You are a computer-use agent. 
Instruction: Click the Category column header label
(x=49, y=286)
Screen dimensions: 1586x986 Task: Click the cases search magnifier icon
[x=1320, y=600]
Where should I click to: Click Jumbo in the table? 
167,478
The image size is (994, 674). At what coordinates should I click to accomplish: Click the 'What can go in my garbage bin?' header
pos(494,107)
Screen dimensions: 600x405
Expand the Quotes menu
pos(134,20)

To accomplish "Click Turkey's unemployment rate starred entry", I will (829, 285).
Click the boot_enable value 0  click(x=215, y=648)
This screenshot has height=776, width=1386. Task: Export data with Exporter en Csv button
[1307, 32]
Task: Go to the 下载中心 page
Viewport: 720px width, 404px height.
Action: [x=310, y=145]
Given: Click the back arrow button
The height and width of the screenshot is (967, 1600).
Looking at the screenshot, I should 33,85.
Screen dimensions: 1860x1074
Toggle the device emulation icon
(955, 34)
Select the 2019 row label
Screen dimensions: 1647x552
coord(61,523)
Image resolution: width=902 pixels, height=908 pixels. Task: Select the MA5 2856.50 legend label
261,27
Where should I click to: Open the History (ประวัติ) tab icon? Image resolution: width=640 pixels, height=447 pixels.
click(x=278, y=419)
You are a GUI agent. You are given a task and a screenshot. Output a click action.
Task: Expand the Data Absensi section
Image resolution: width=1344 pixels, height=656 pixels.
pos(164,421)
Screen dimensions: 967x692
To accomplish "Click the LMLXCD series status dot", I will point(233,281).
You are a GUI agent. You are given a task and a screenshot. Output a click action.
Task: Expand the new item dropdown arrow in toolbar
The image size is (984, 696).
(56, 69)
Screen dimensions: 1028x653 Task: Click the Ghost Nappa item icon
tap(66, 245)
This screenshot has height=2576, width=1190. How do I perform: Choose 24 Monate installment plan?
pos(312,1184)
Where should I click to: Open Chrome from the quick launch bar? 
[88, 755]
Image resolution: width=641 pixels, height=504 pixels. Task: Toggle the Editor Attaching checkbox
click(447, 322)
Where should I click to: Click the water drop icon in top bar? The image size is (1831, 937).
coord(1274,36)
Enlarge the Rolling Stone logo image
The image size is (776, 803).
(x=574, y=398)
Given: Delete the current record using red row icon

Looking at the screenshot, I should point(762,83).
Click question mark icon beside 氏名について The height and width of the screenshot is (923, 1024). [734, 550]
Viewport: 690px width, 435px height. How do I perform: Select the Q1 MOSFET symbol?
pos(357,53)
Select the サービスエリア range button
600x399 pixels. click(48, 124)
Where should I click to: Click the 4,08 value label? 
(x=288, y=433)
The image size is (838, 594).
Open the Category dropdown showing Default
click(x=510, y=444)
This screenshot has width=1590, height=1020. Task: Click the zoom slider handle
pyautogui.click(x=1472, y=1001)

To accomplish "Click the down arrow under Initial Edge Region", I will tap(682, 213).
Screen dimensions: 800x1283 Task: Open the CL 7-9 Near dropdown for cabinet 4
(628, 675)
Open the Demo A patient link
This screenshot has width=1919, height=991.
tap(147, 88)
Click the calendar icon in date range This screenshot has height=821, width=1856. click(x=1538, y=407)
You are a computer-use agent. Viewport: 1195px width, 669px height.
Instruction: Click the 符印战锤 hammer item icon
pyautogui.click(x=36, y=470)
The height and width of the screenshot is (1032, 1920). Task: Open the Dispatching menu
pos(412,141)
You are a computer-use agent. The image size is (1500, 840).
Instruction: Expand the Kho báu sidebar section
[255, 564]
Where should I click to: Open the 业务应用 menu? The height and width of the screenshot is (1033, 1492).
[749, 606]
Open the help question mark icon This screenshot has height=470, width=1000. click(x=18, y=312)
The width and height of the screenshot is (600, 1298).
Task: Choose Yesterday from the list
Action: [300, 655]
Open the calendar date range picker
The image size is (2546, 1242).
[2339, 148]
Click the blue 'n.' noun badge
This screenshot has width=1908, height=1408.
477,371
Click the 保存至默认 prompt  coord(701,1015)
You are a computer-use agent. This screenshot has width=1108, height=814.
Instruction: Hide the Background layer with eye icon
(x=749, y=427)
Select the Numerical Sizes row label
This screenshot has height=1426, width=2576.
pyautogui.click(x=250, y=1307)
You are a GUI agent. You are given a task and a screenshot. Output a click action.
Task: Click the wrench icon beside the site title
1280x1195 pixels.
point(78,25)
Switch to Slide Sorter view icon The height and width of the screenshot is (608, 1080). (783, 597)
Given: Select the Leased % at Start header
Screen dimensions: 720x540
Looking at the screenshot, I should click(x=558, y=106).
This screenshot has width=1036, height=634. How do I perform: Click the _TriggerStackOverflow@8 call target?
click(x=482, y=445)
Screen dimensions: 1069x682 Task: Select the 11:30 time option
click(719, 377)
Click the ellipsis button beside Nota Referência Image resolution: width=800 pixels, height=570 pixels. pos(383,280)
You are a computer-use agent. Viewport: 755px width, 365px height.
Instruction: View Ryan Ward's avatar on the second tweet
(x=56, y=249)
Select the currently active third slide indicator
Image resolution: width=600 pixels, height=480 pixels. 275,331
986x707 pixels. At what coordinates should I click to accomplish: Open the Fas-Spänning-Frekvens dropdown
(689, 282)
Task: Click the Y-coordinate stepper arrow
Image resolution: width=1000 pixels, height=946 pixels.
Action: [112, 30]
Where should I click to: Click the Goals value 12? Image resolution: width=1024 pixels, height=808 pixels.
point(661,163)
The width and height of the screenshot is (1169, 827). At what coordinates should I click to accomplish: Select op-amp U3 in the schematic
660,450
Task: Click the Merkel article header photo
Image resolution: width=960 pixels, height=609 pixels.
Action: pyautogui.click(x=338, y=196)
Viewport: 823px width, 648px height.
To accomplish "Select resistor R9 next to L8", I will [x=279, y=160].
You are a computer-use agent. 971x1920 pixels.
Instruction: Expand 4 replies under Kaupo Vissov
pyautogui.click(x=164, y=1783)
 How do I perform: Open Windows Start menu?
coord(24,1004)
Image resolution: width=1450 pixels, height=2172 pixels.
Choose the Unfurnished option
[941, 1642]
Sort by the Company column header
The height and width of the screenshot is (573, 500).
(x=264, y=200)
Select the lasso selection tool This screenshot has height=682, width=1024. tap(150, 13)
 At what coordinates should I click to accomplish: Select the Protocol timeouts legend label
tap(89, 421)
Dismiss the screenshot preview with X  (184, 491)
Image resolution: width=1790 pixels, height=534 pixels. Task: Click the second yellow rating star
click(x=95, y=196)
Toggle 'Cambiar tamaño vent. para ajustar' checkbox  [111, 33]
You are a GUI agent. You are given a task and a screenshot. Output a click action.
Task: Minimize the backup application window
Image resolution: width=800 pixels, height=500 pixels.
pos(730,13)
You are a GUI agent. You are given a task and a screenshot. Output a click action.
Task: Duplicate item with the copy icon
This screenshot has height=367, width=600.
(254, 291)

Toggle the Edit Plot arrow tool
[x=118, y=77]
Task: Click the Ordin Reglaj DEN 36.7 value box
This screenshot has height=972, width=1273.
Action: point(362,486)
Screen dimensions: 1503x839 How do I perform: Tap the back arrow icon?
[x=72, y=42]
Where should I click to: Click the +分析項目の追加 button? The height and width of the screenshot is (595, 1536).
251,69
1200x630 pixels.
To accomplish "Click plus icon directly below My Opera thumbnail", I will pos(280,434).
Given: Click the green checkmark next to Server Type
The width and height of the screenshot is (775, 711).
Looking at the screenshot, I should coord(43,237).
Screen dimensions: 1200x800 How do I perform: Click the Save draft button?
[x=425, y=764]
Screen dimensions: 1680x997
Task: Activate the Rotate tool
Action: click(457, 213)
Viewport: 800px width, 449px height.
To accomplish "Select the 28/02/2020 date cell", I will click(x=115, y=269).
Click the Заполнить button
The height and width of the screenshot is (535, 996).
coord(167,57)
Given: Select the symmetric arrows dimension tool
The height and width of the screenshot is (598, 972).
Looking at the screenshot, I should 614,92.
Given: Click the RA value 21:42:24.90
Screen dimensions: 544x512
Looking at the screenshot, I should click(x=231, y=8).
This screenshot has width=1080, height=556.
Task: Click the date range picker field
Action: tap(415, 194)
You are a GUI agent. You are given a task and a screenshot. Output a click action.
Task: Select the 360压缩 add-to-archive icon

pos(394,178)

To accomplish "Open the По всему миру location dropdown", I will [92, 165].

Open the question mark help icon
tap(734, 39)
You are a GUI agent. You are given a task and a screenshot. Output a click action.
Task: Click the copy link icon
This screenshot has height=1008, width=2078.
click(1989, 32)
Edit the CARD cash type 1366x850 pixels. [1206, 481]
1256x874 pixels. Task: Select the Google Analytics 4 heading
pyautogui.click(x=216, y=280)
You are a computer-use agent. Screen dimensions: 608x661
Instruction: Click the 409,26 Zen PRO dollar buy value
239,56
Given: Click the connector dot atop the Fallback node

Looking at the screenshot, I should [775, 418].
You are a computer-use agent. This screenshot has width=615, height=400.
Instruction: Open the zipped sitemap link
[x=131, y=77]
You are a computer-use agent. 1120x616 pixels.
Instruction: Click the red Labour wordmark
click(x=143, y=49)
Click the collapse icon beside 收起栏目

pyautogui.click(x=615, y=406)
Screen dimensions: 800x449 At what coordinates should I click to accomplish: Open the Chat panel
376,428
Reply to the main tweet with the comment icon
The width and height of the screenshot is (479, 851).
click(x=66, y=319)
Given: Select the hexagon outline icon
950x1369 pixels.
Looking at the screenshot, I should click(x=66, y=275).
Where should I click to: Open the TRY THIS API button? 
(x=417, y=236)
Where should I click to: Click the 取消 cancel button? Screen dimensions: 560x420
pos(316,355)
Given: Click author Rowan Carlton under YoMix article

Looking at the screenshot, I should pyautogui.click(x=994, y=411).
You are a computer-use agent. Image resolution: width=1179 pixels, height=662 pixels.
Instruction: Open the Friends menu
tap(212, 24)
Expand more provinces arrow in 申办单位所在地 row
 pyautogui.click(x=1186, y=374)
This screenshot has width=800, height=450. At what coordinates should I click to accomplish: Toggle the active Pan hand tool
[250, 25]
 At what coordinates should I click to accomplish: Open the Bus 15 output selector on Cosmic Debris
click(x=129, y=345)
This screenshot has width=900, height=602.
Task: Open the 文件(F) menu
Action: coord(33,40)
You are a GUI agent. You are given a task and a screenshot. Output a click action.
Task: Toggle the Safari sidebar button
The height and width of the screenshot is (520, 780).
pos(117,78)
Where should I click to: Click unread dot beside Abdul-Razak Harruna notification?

_ _ _ _

◆ Exercise goal: Every line above from the line with "Task: Select the 360压缩 add-to-archive icon" to the line with "Task: Click the copy link icon" is wanted, ends included; write them out exactly and add no other line.

◆ Solution:
Task: Select the 360压缩 add-to-archive icon

pos(394,178)

To accomplish "Open the По всему миру location dropdown", I will [92, 165].

Open the question mark help icon
tap(734, 39)
You are a GUI agent. You are given a task and a screenshot. Output a click action.
Task: Click the copy link icon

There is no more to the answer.